Riprendi il testo sul tumore del rene e sulla combinazione di nivolumab e ipilimumab, proseguendolo a partire dalla sua ultima frase.

ESTRATTO DEL DOCUMENTO
● ● ● ● ● ● ●

Nel 2020, in Italia, sono stati stimati 13.500 nuovi casi di tumore del rene e più di 144mila persone vivono dopo la diagnosi. La forma più frequente è quella a cellule renali. “Oltre il 50% dei pazienti con malattia in fase precoce guarisce – afferma Carmine Pinto, Direttore Oncologia Medica Comprehensive Cancer Centre AUSL-IRCCS di Reggio Emilia -. Però il 30% arriva alla diagnosi già in stadio avanzato e, in un terzo, la malattia può recidivare in forma metastatica dopo l’intervento chirurgico. Storicamente, la sopravvivenza a 5 anni nella malattia avanzata o metastatica non superava il 13%. Oggi invece, grazie alla combinazione delle due molecole immuno-oncologiche, quasi la metà è viva a 5 anni”. Lo studio presentato ha coinvolto 1.096 persone con tumore del rene a cellule renali avanzato e ha valutato, in prima linea, nivolumab più ipilimumab rispetto allo standard di cura costituito da sunitinib. Il follow up è stato di 67,7 mesi. In questo studio di fase 3 la sopravvivenza globale mediana ha raggiunto 55,7 mesi con la combinazione. In tutti i pazienti randomizzati, i tassi di sopravvivenza globale a cinque anni erano pari al 48% con nivolumab più ipilimumab rispetto al 37% con sunitinib. La combinazione, inoltre, ha evidenziato un tasso di risposta globale più alto rispetto a sunitinib (39% rispetto a 32%). “La combinazione di immunoterapia migliora e allunga nettamente la speranza di vita a lungo termine, come evidenziato dalle sottoanalisi – continua Pinto -. I pazienti vivi a 3 anni dopo l’avvio del trattamento con nivolumab più ipilimumab presentavano l’81% di probabilità di vivere anche nei due anni successivi e i pazienti liberi da progressione a 3 anni avevano l’89% di probabilità di restare in questa condizione per altri 24 mesi. Si tratta quindi di un’arma importante che speriamo di poter usare presto sui pazienti”.

● ● ● ● ● ● ●

DATI FORNITI
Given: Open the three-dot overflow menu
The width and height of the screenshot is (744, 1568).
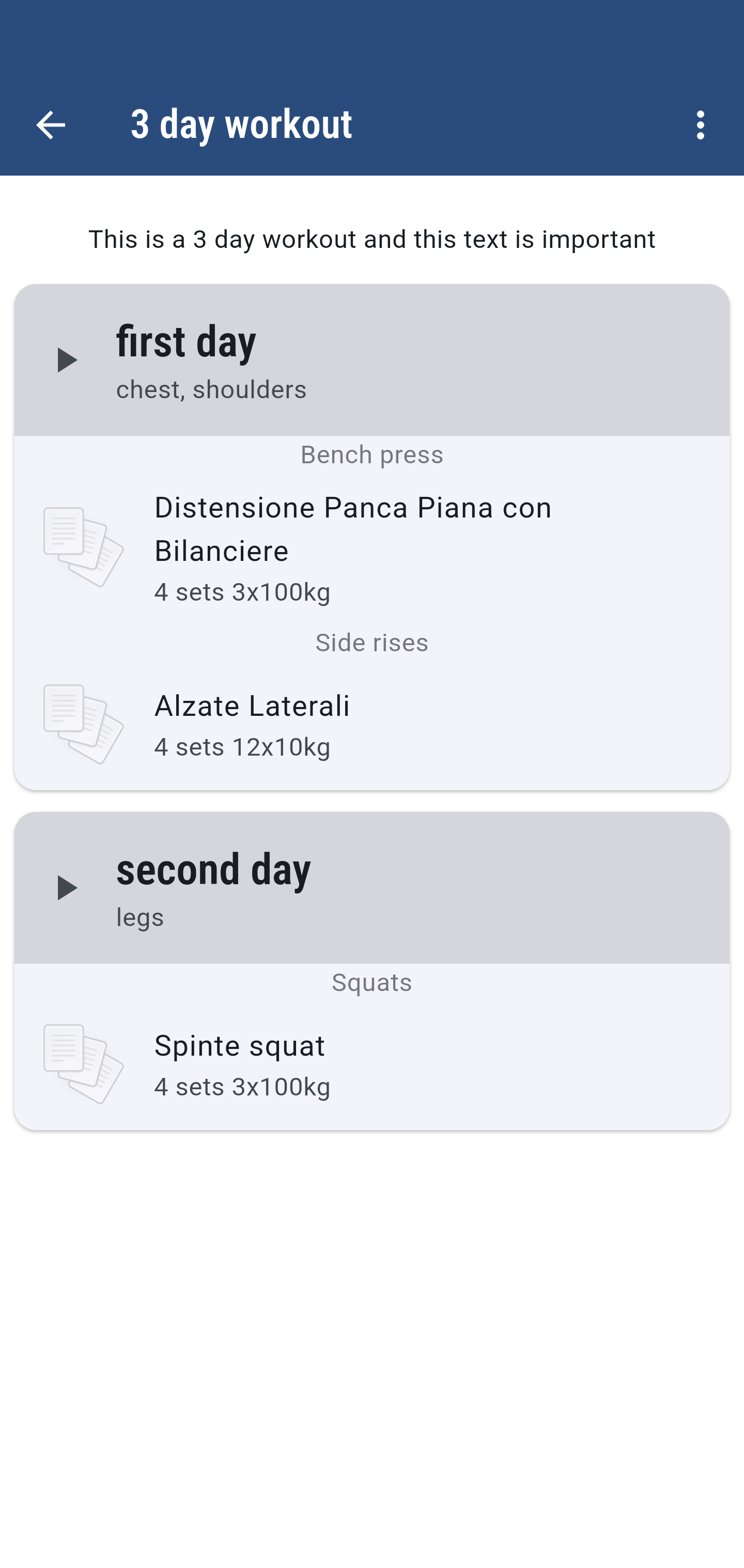Looking at the screenshot, I should 700,126.
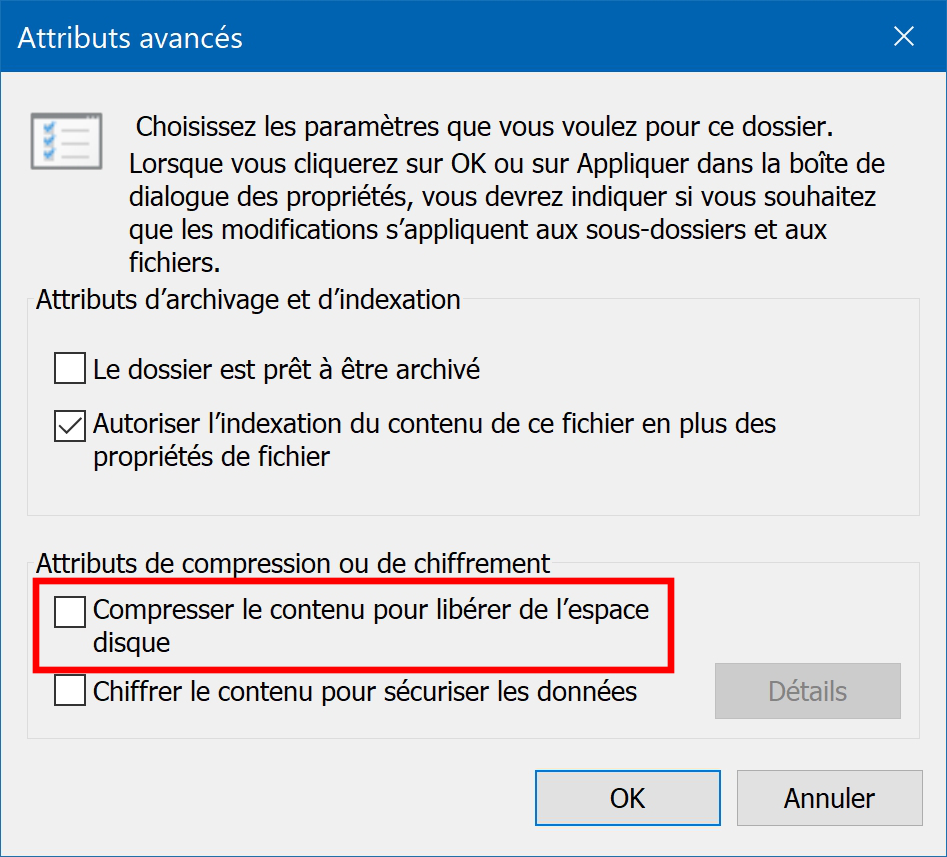947x857 pixels.
Task: Enable the 'Compresser le contenu' checkbox square
Action: point(69,612)
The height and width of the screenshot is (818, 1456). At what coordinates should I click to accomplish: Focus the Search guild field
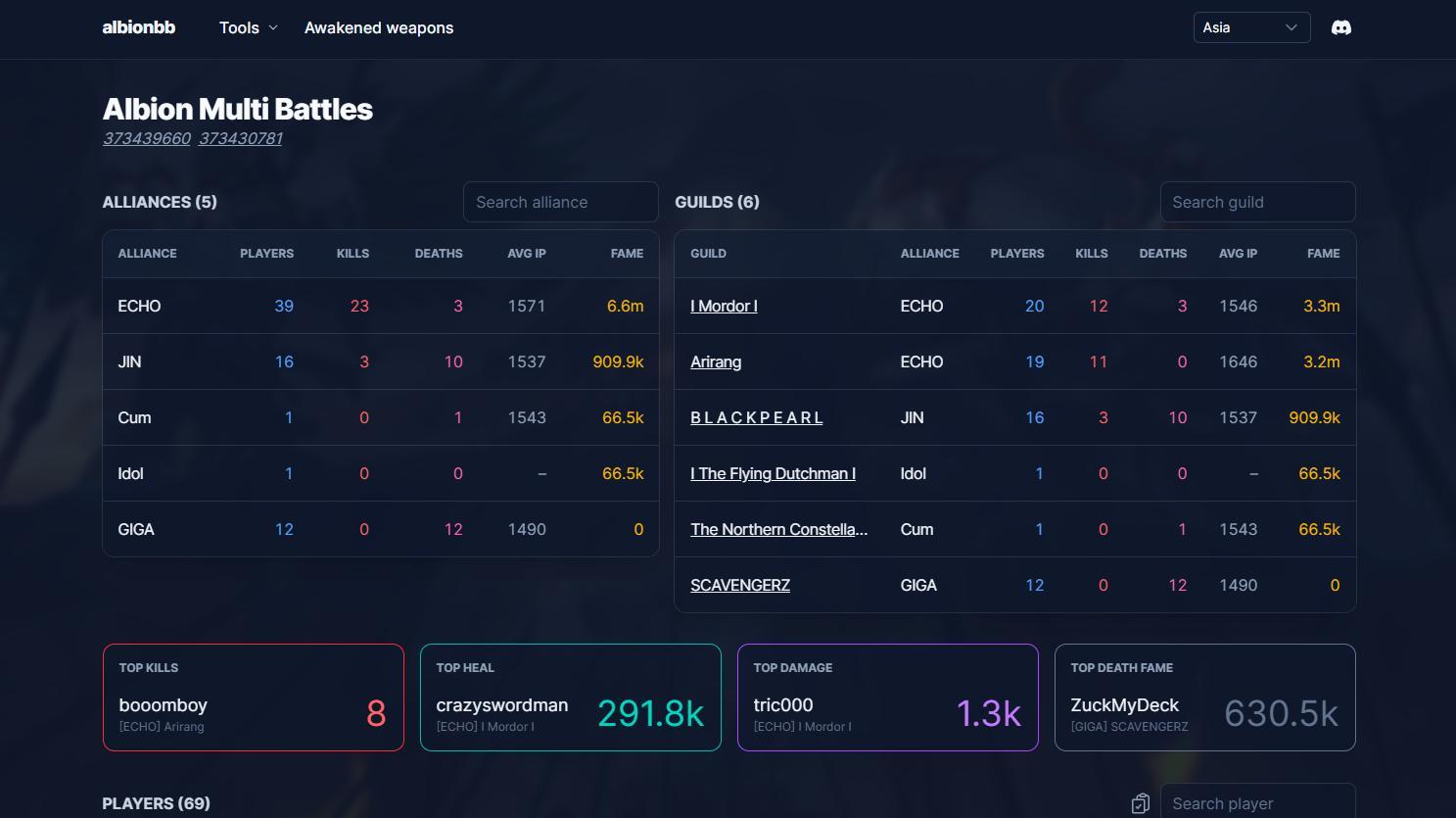click(1258, 202)
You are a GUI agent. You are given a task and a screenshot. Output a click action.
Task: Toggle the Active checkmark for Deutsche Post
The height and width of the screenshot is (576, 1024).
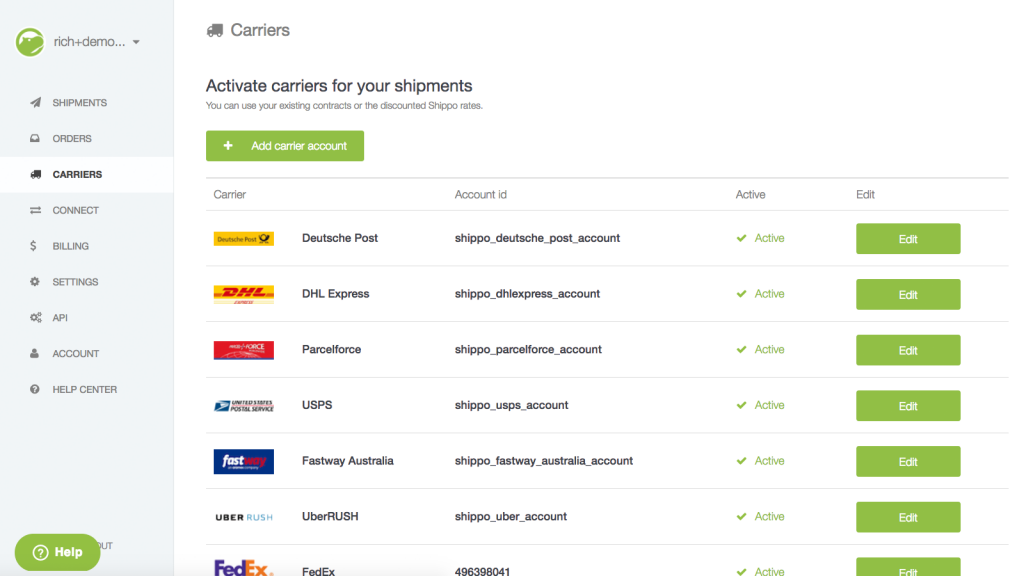click(x=742, y=238)
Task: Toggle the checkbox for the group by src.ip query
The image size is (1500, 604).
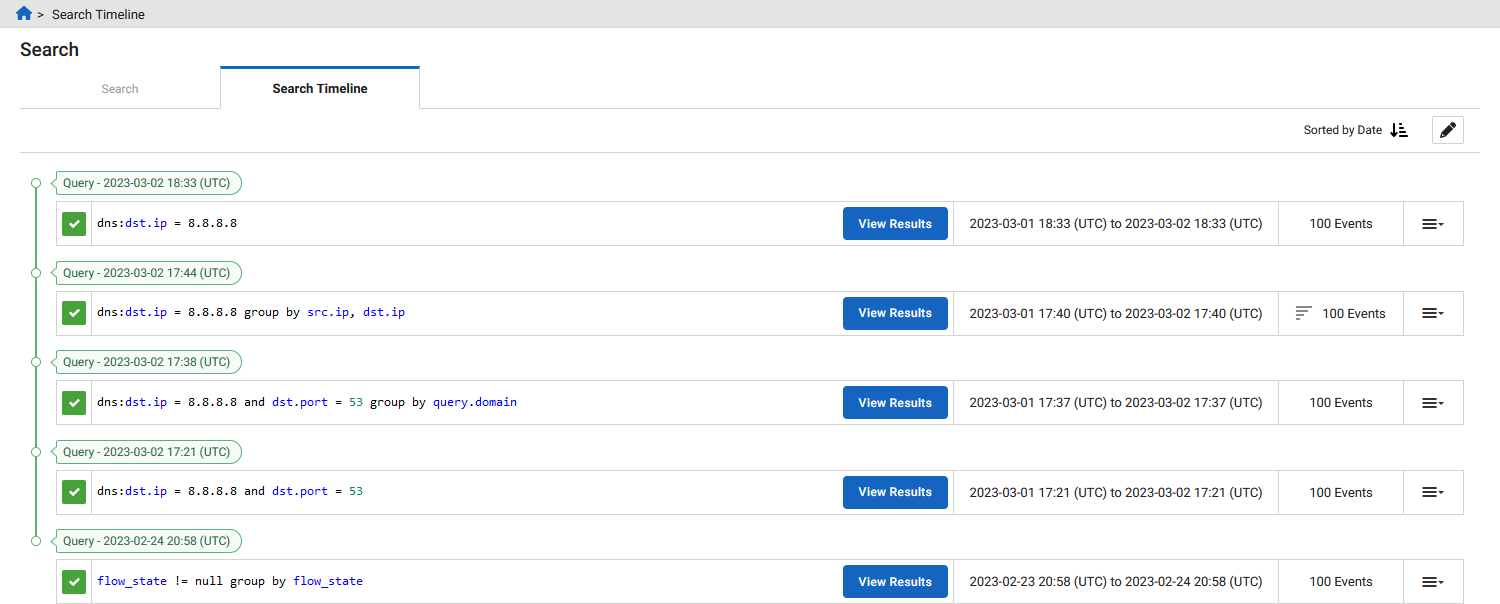Action: click(x=73, y=312)
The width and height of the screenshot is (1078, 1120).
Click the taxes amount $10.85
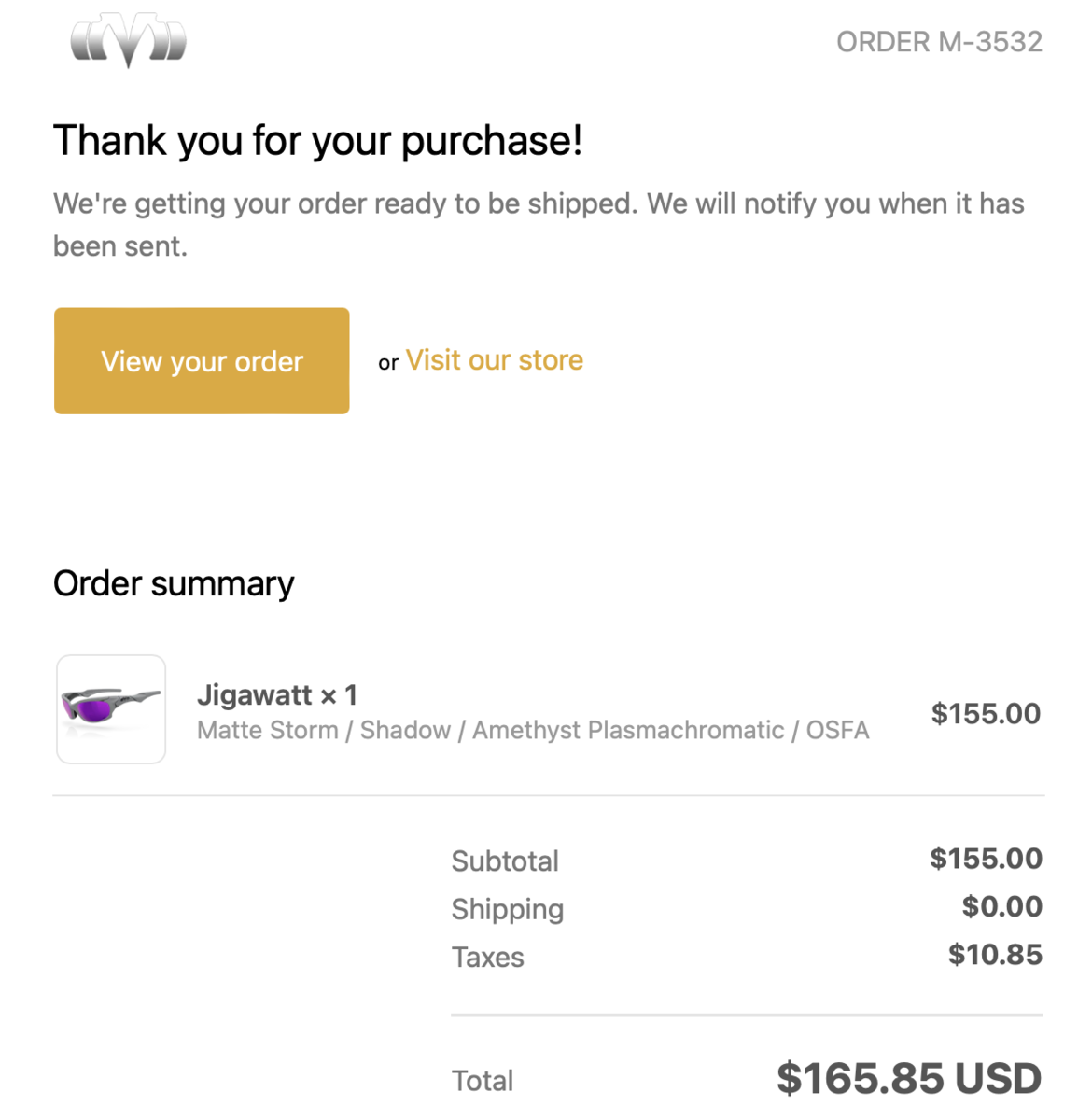tap(995, 955)
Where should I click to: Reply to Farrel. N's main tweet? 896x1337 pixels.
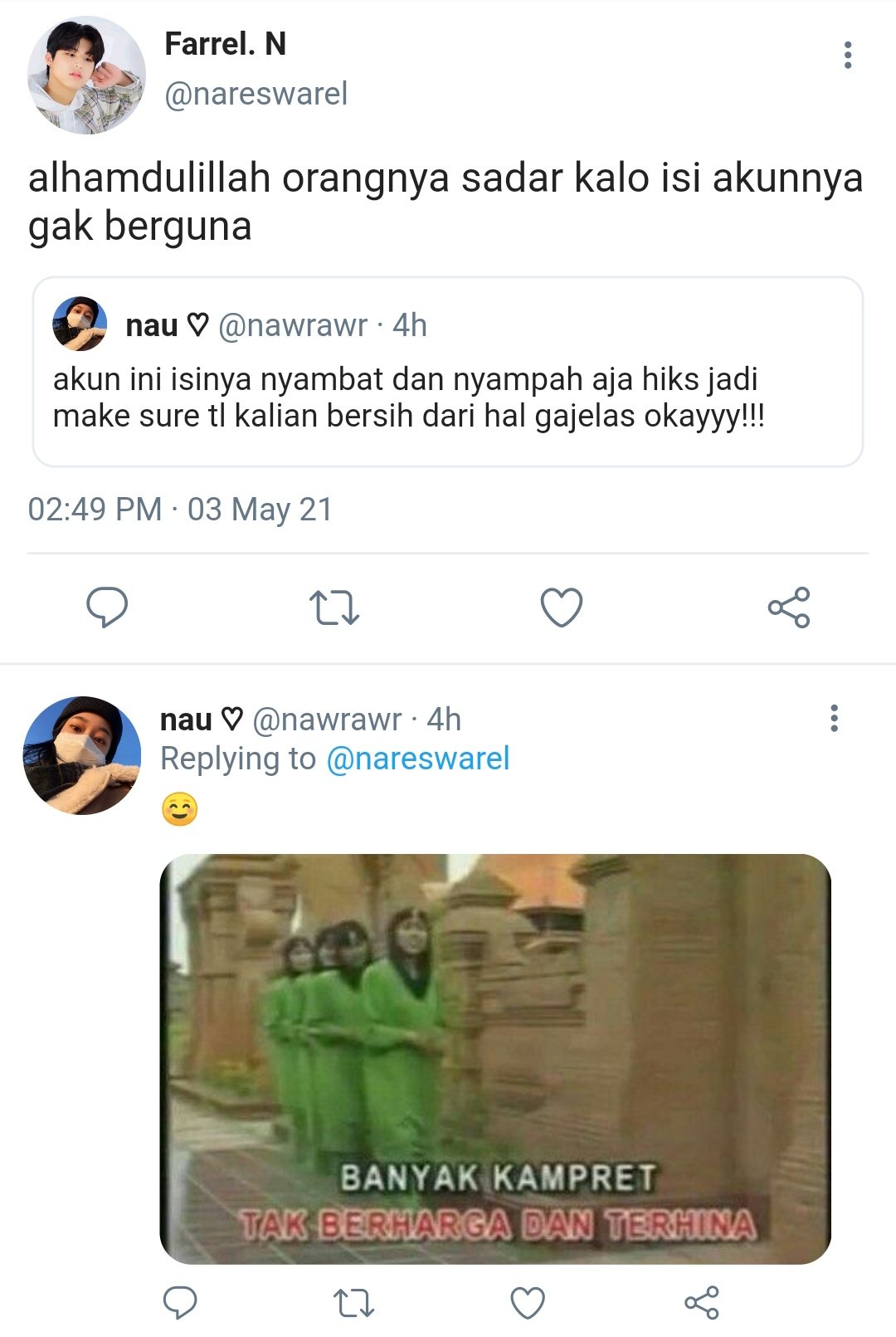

● ● ● ● ● ● ●

RISULTATO
 

Nel mesotelioma

La combinazione ha evidenziato miglioramenti nella sopravvivenza globale in sei studi di fase 3 relativi a 5 diversi tumori: oltre al carcinoma a cellule renali, il tumore del polmone non a piccole cellule, il melanoma, il cancro dell’esofago a cellule squamose e il mesotelioma pleurico. “Purtroppo per quest’ultimo tumore le opzioni terapeutiche sono ridotte – spiega Pinto -. La chemioterapia ha mostrato vantaggi nella fase avanzata, con solo il 10% dei pazienti vivo a 5 anni. I dati presentati all’ESMO rappresentano un passo in avanti nella strategia terapeutica”. Lo studio presentato ha coinvolto 605 pazienti e ha dimostrato che, a un follow up minimo di 35,5 mesi, la combinazione di nivolumab e ipilimumab in prima linea riduce il rischio di morte del 27%, evidenziando una sopravvivenza globale mediana di 18,1 mesi rispetto a 14,1 mesi con la chemioterapia. Nello studio, la combinazione immunoterapica ha dimostrato un miglioramento clinicamente significativo nella sopravvivenza, con il 23% dei pazienti ancora vivo a tre anni rispetto al 15% con la chemioterapia. I benefici della combinazione, inoltre, durano nel tempo con una durata mediana della risposta di 11,6 mesi rispetto ai 6,7 mesi della chemioterapia. “Prima avevamo solo la prima linea di terapie, ora sappiamo che possiamo iniziare con l’immunoterapia e posticipare la chemio; avere quindi una strategia composita, che coinvolge anche l’analisi genetica perché ci sono marker di maggiore e minore sensibilità alle terapie”, dice ancora Pinto.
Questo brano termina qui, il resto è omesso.